Exercise brief:
Please print, exactly, only the lines in the entries below from the line that has "Screen dimensions: 464x336" through the line that has "Task: Open the". Pictures don't go in.
----
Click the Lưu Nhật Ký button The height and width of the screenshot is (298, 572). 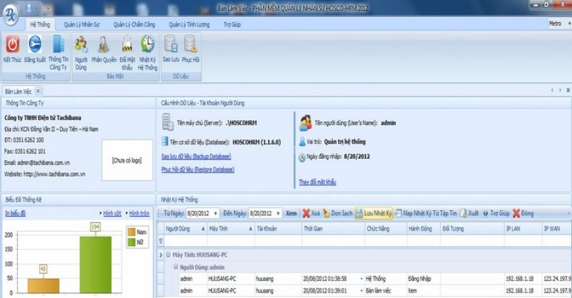pyautogui.click(x=374, y=213)
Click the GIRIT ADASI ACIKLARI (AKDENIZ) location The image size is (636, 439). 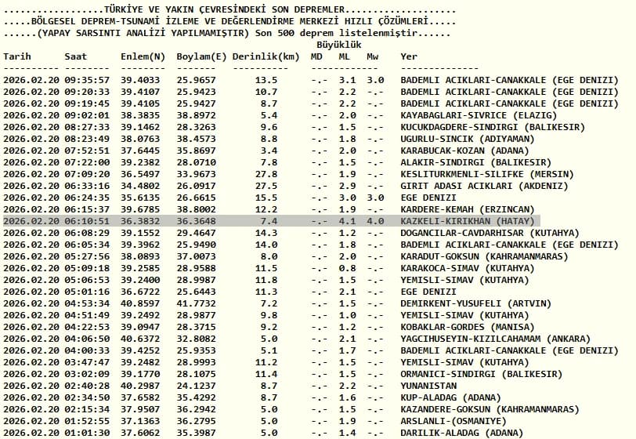[484, 186]
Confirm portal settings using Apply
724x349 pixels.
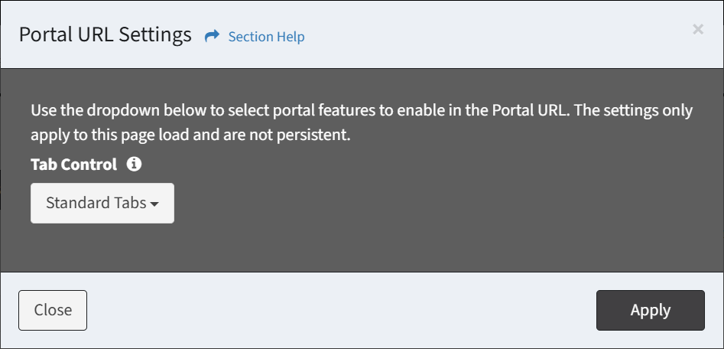(x=650, y=310)
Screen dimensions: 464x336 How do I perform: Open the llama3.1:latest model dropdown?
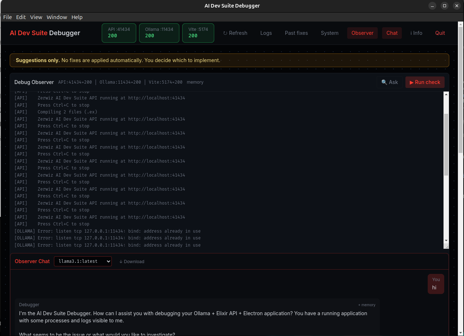coord(83,261)
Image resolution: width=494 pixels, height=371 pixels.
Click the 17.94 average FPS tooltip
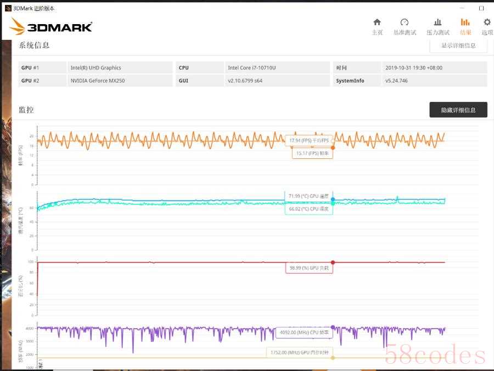pyautogui.click(x=308, y=140)
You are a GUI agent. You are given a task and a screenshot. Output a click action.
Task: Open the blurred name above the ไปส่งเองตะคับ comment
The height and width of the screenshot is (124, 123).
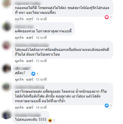point(28,115)
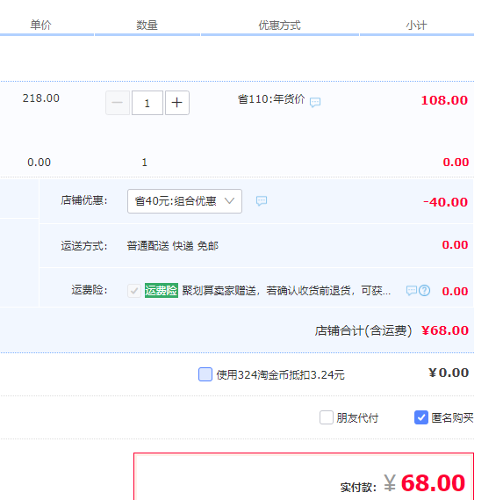Enable 使用324淘金币抵扣3.24元 checkbox
Viewport: 503px width, 500px height.
click(205, 374)
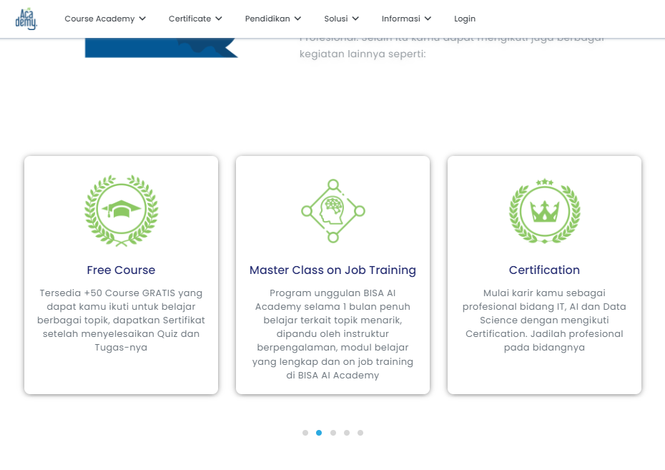Expand the Pendidikan dropdown menu
Viewport: 665px width, 470px height.
272,19
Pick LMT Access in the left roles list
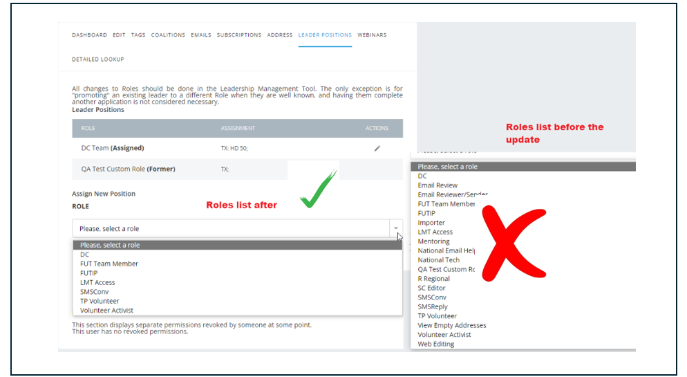Viewport: 687px width, 377px height. click(97, 282)
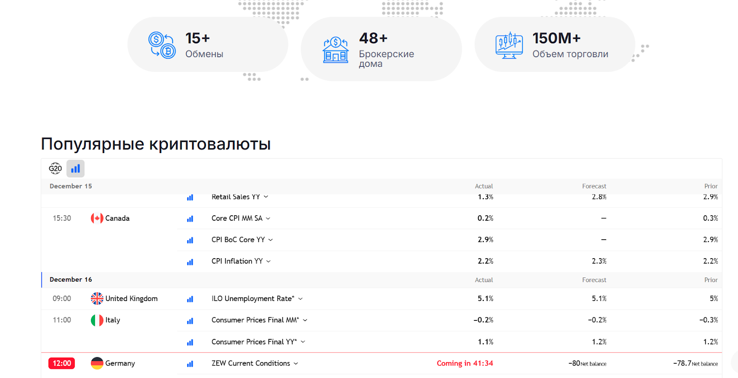Expand CPI BoC Core YY details
Image resolution: width=738 pixels, height=378 pixels.
pyautogui.click(x=271, y=240)
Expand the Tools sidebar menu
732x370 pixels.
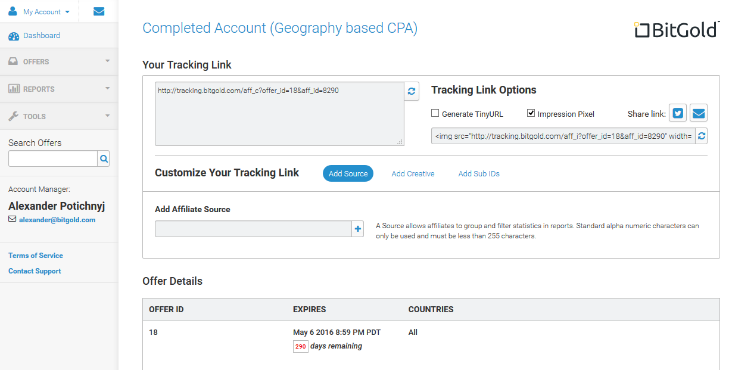(59, 116)
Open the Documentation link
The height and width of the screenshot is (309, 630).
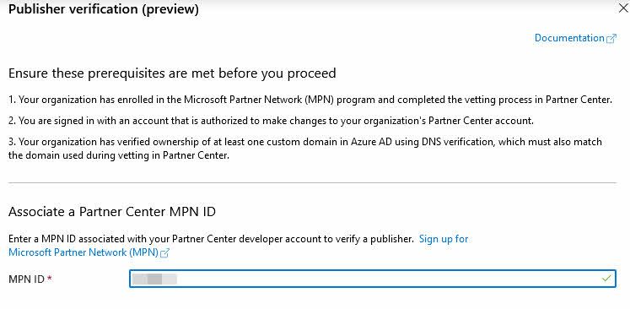[x=569, y=38]
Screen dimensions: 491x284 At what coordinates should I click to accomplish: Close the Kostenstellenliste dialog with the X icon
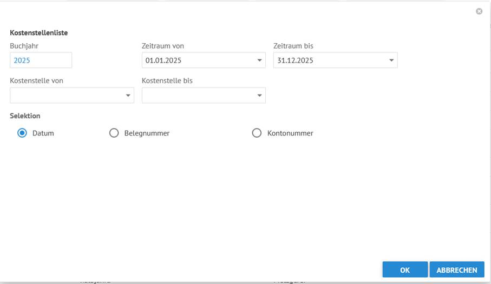(479, 11)
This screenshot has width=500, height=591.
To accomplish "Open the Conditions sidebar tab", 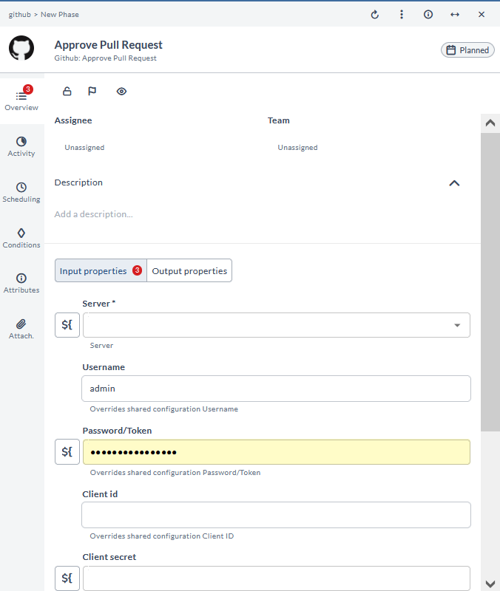I will coord(21,238).
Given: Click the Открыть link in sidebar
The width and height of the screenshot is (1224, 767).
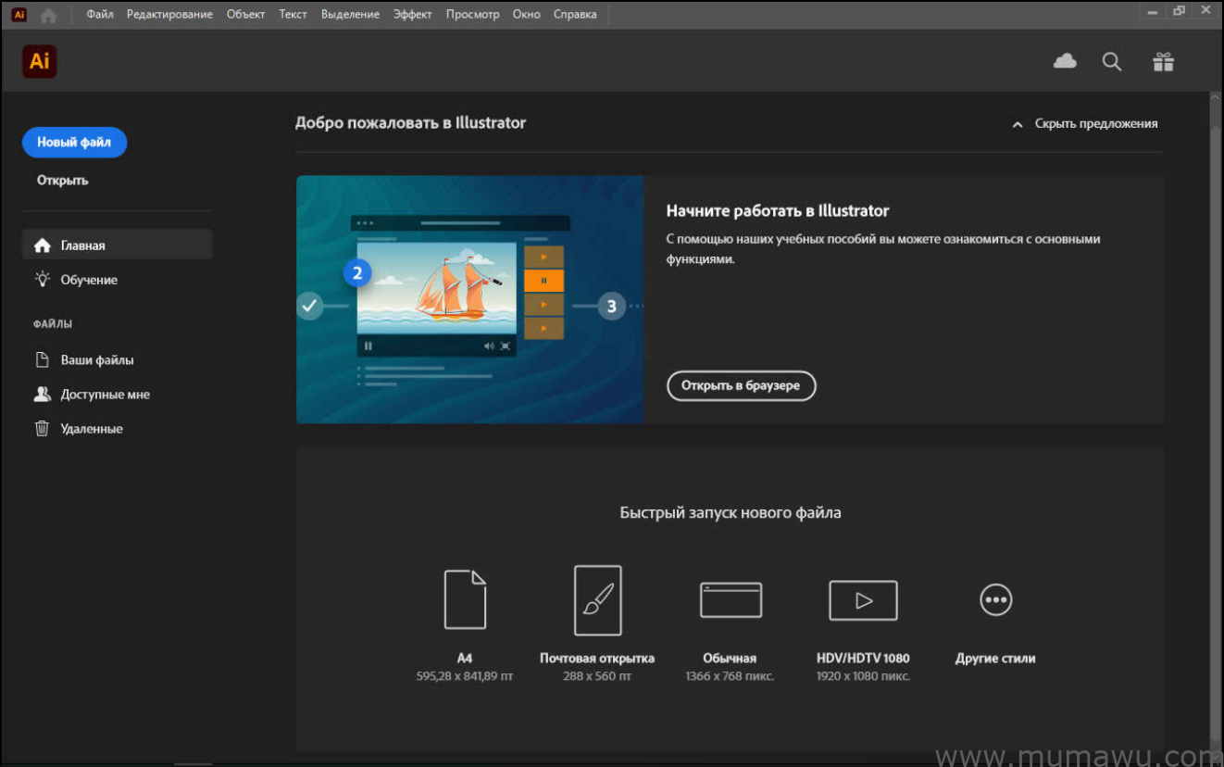Looking at the screenshot, I should (63, 181).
----
Task output:
Screen dimensions: 464x336 How do I perform: Open the llama3.1:latest model dropdown?
coord(83,261)
Image resolution: width=494 pixels, height=371 pixels.
Click the 17.94 average FPS tooltip
pyautogui.click(x=308, y=140)
You are a GUI agent. You are given a task and a screenshot. Output a click action.
Task: Open the blurred name above the ไปส่งเองตะคับ comment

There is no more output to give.